* PROBLEM REQUIREMENTS *
Output the lines of the records exactly, from the first through the one containing "Viewport: 1024px width, 435px height.". Omit all pictures.
= Beginning of Section =
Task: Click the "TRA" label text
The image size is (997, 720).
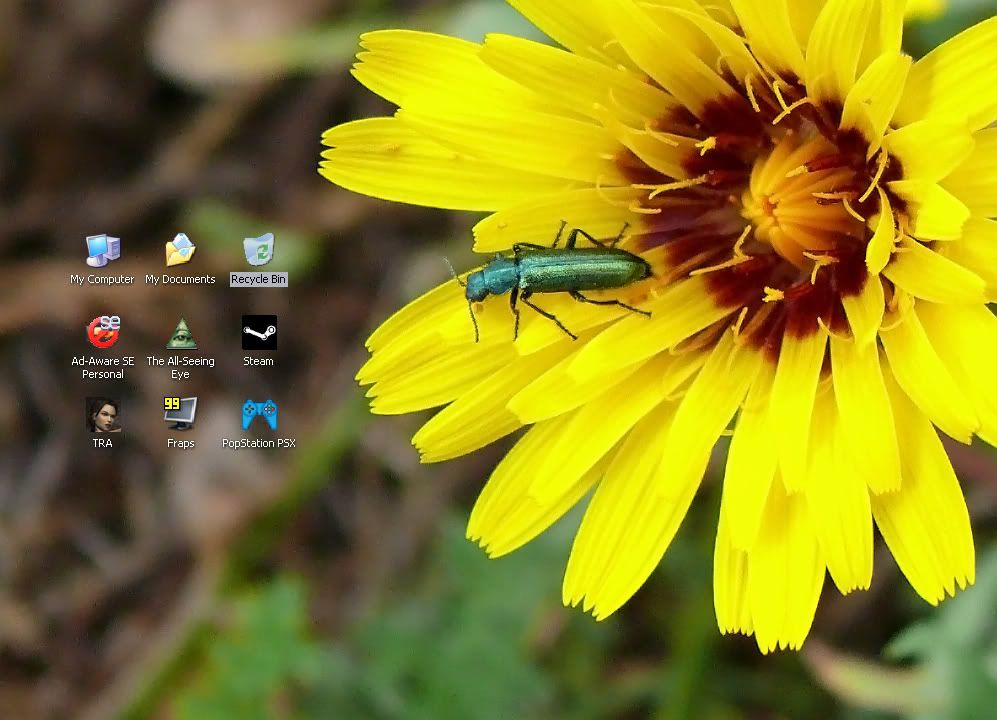Action: (102, 443)
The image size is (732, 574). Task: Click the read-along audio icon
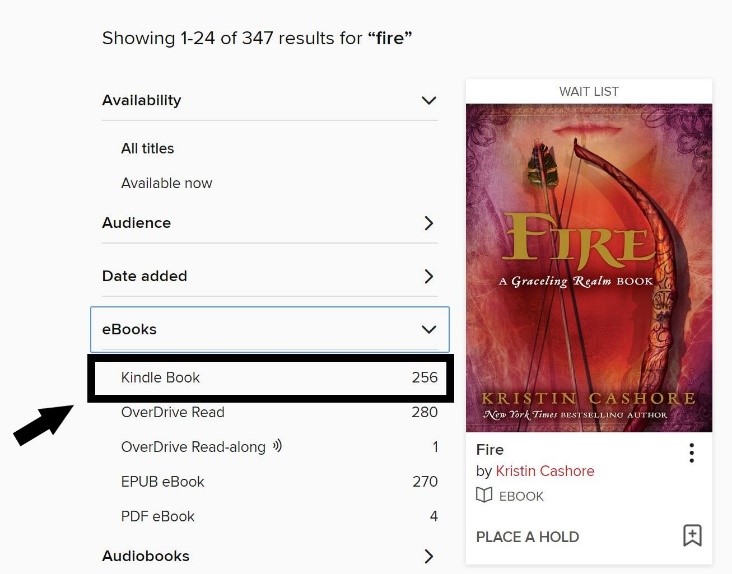pyautogui.click(x=277, y=446)
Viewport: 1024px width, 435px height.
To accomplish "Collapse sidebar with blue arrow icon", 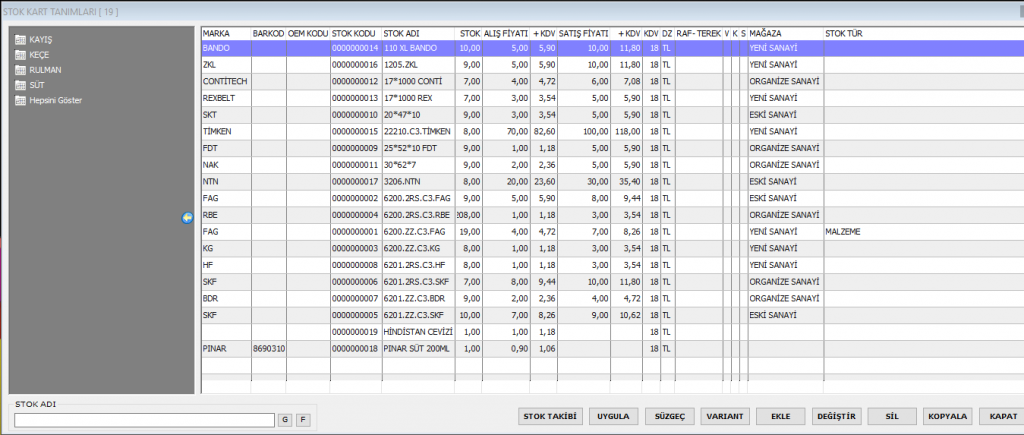I will click(187, 217).
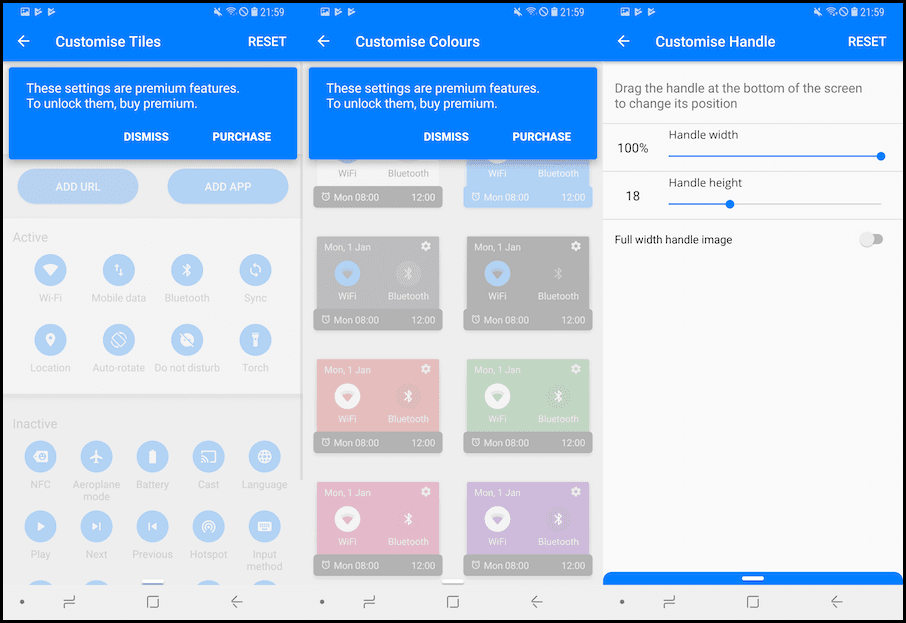
Task: Tap the Auto-rotate tile icon
Action: [118, 340]
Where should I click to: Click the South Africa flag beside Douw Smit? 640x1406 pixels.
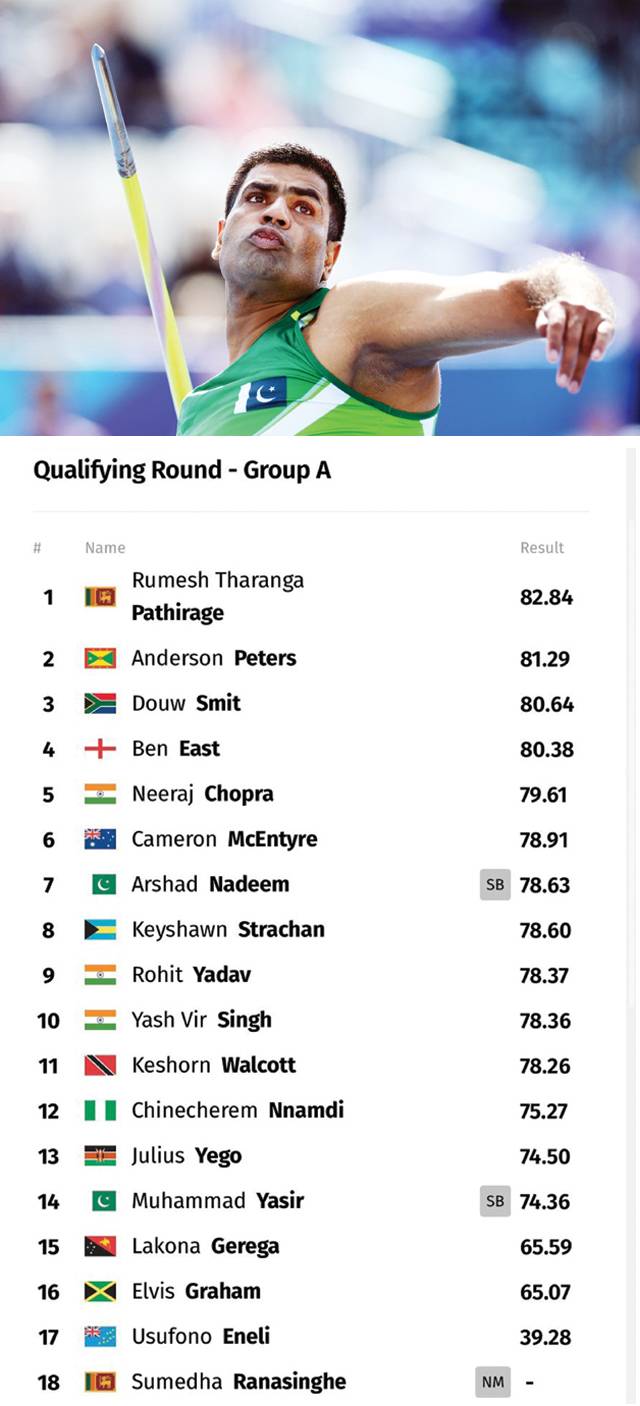coord(100,703)
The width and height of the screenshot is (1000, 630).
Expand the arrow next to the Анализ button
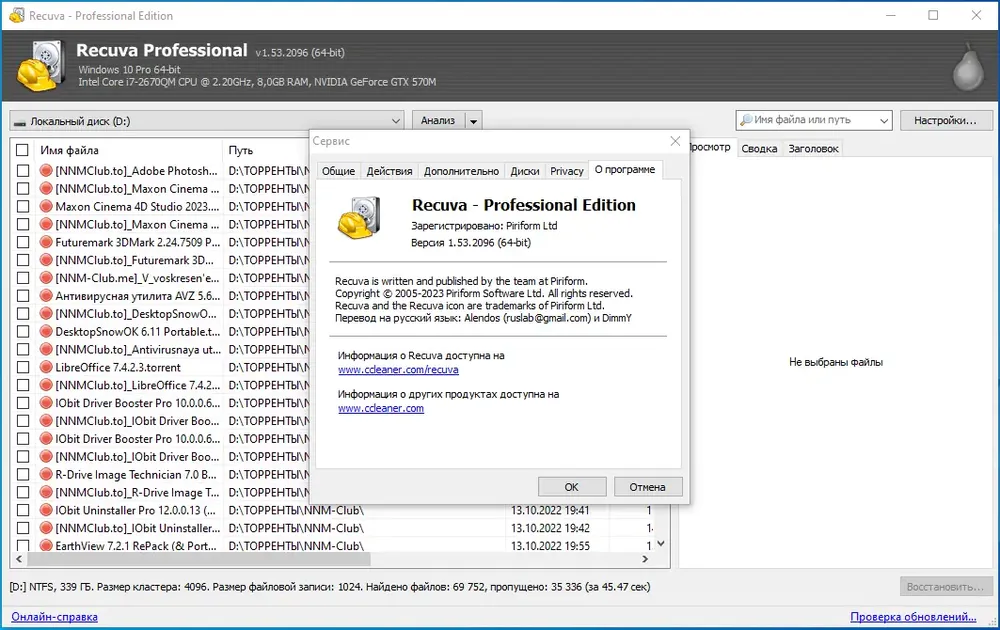click(474, 121)
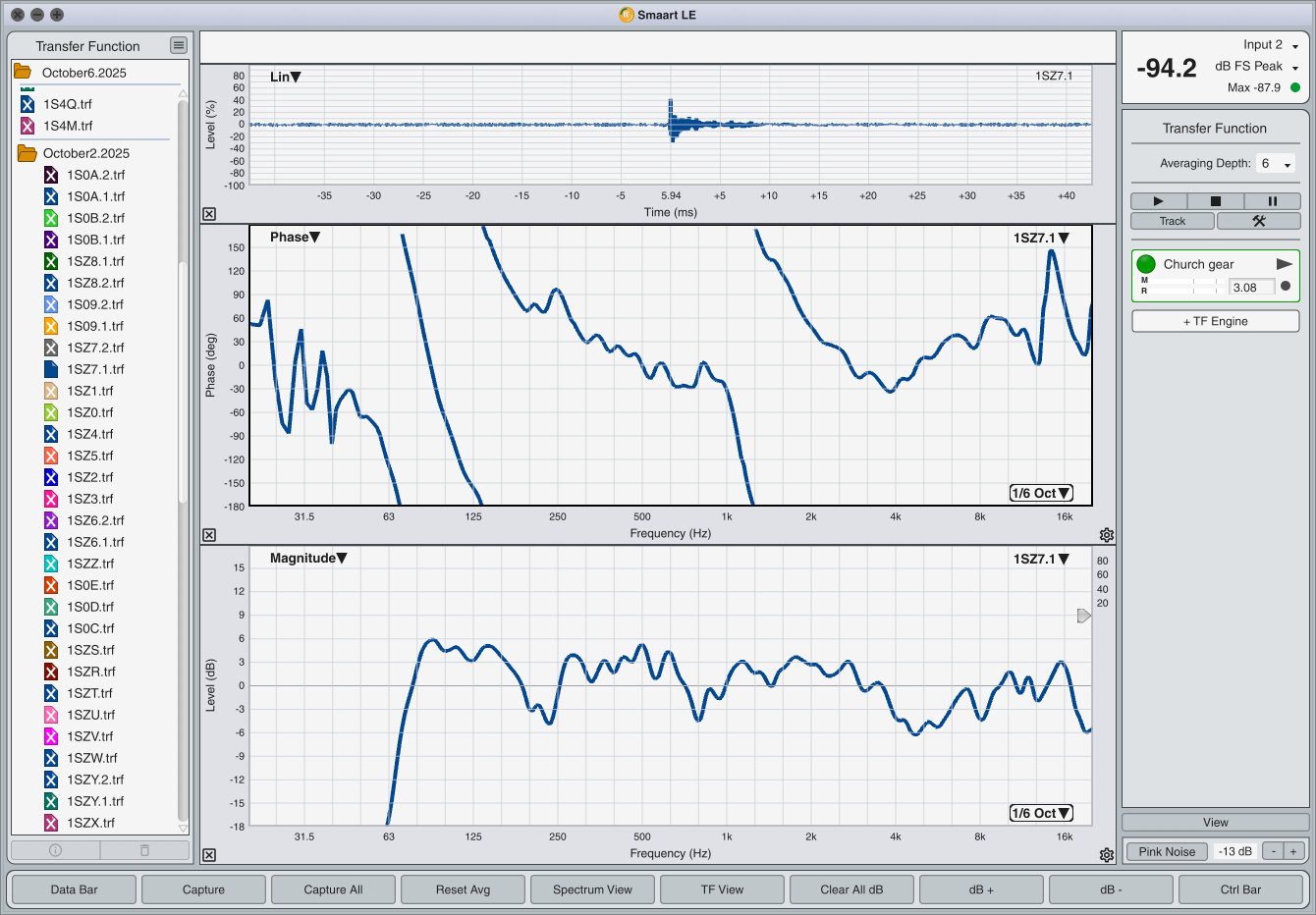Switch to Spectrum View
1316x915 pixels.
[x=592, y=889]
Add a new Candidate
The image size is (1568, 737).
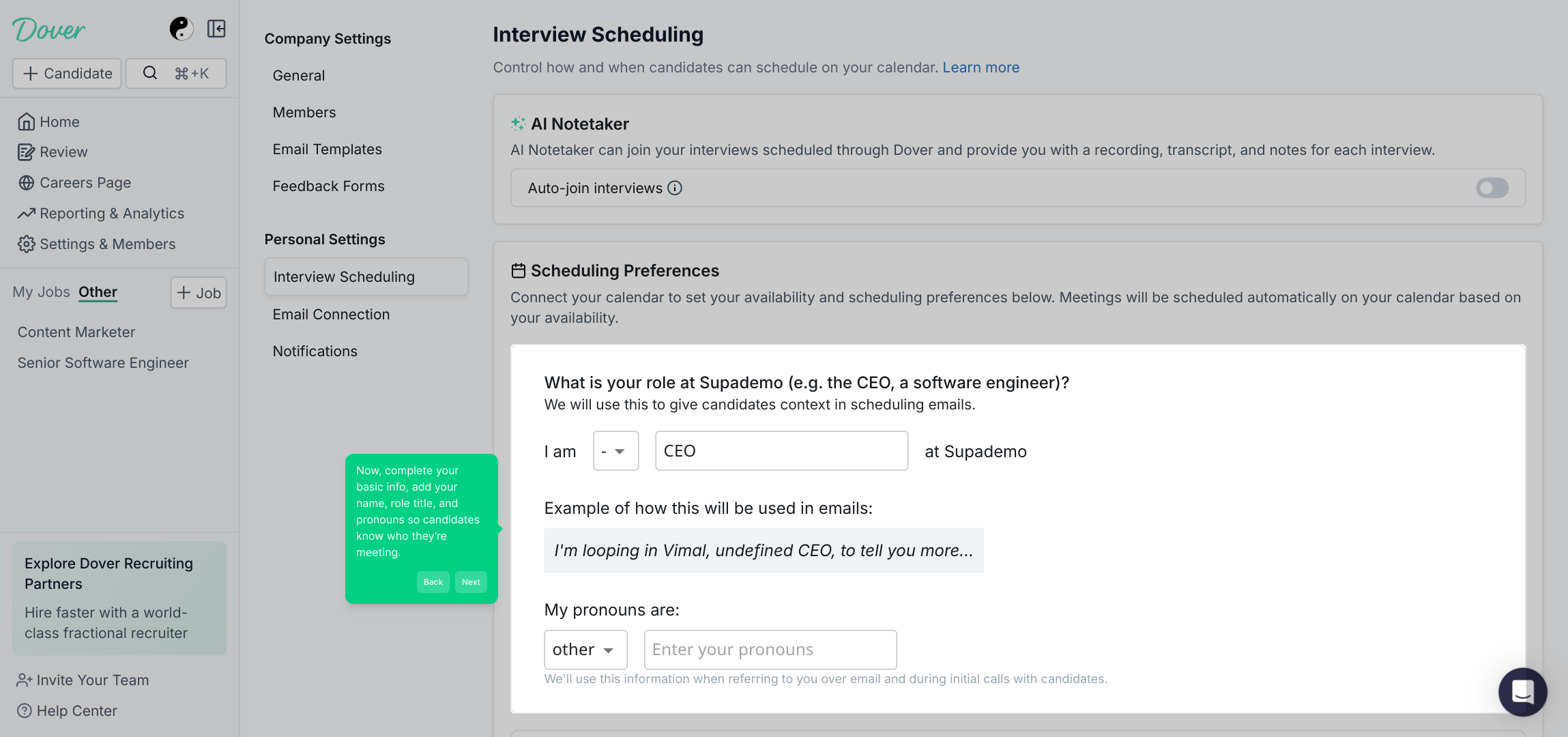tap(67, 73)
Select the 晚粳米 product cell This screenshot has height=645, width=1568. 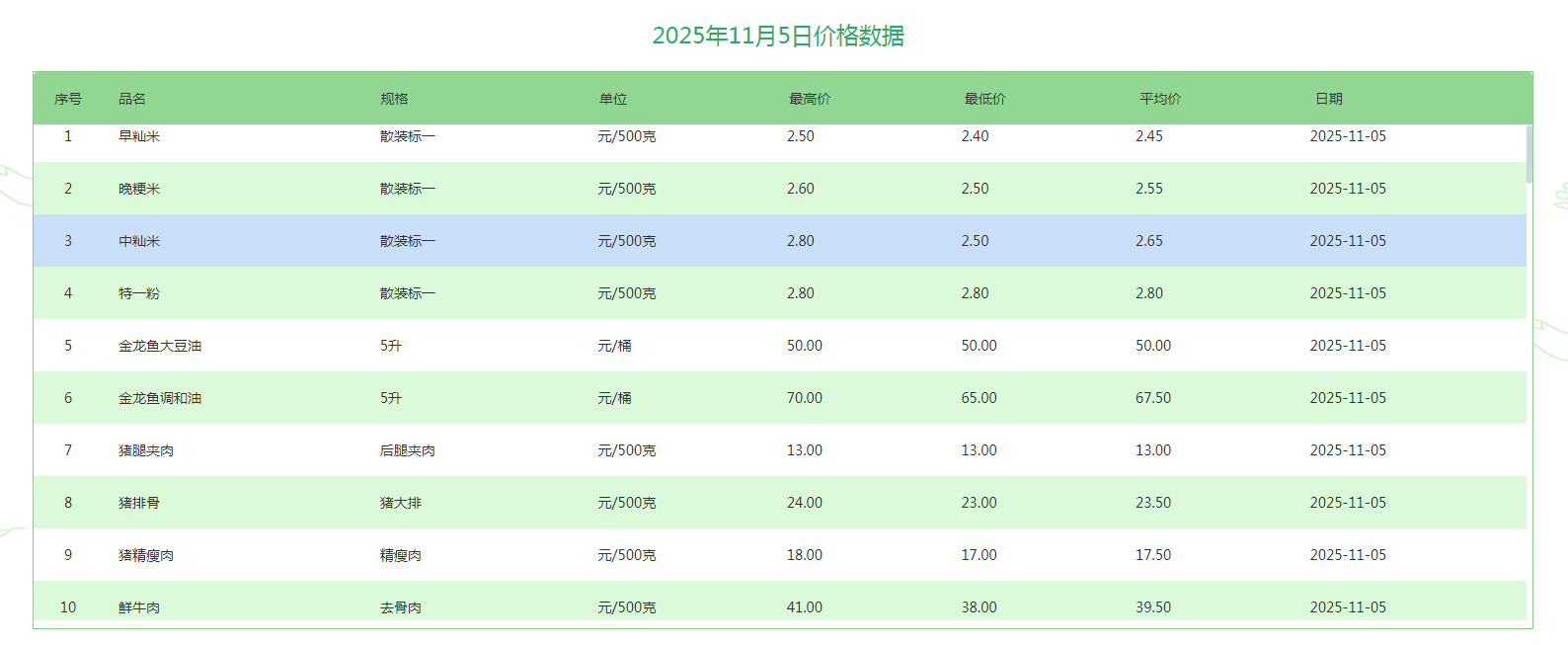tap(139, 189)
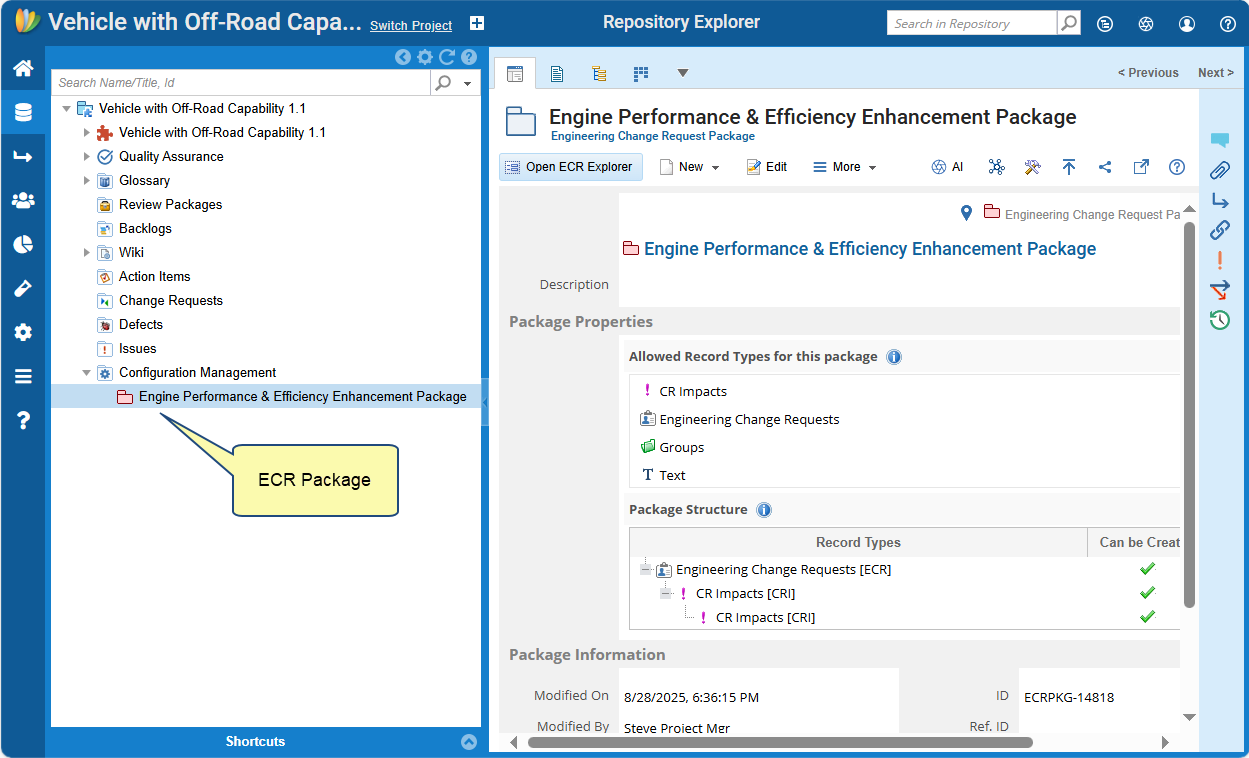Viewport: 1249px width, 758px height.
Task: Click the attachments paperclip icon
Action: coord(1219,171)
= End of Section =
* YOUR RESPONSE *
Task: Click the "TRA" label text
The image size is (997, 720).
Action: (102, 443)
The image size is (732, 574). Task: Click the read-along audio icon
pyautogui.click(x=277, y=446)
Viewport: 1024px width, 435px height.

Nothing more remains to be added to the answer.